Speaking from Kyiv, Johnson said: "What happens in Ukraine matters to us all, which is why I am here today to deliver the message that the United Kingdom is with you and will be with you for the days and months ahead, and you can and will win."

[...]

Labour also released messages of support for Ukraine on its independence day. David Lammy, the shadow foreign secretary, said his party "stands in full solidarity with the Ukrainian people in their righteous struggle for democracy over dictatorship". He called on the UK government and new prime minister to have a "laser-like focus on maintaining public support for the Ukrainian people, both in Britain and across the international community.

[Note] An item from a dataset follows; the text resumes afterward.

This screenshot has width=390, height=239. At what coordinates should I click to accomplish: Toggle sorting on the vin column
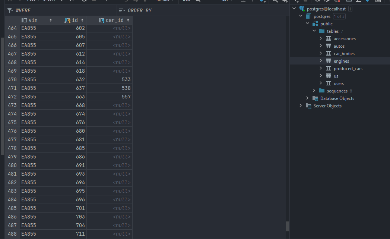point(50,20)
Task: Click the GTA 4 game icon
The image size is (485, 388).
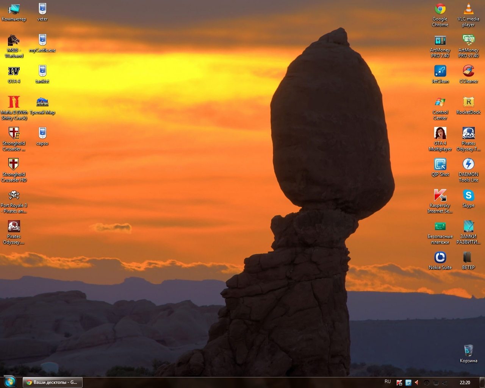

"At home, we need to freeze energy bills, insulate homes, and invest in green energy to limit the domestic impact of the conflict, which is exacerbating the cost of living emergency created by 12 years of failed Conservative energy policy," Lammy said.

"Internationally, Britain needs to secure new diplomatic channels to work with our European partners to wean ourselves off Russia's gas and to exert maximum pressure on Putin."
Let's bomb Russia!

Tamas


Josquius

They're pushing the imperial idiocy. Some majorly loaded questions here. I let them know what I think anyway.